- ACTIVITY: Looking at the records below, count how many lines contain the string "cell". Give that number alone.
Segment Start: SUPPLIED INFORMATION
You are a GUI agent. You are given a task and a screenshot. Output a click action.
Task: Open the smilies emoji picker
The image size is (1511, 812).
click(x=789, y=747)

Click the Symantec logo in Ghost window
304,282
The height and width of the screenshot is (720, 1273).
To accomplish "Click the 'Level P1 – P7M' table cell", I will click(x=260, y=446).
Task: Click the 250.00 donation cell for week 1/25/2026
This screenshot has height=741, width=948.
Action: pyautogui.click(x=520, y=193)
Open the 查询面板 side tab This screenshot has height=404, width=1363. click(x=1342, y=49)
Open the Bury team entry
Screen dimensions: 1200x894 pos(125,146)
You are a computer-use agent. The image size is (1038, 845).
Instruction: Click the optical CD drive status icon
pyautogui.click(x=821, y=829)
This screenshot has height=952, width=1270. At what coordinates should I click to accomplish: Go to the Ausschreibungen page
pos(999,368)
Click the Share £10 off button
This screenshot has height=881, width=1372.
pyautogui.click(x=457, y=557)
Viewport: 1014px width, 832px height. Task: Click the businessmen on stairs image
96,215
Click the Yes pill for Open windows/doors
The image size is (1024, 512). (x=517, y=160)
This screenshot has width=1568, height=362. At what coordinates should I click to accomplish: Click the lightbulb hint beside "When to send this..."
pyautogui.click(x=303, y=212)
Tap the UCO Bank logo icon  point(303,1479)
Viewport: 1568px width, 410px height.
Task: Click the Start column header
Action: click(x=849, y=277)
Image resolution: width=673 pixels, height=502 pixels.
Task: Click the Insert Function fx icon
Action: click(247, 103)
Segment End: SUPPLIED INFORMATION
- ANSWER BOX: 2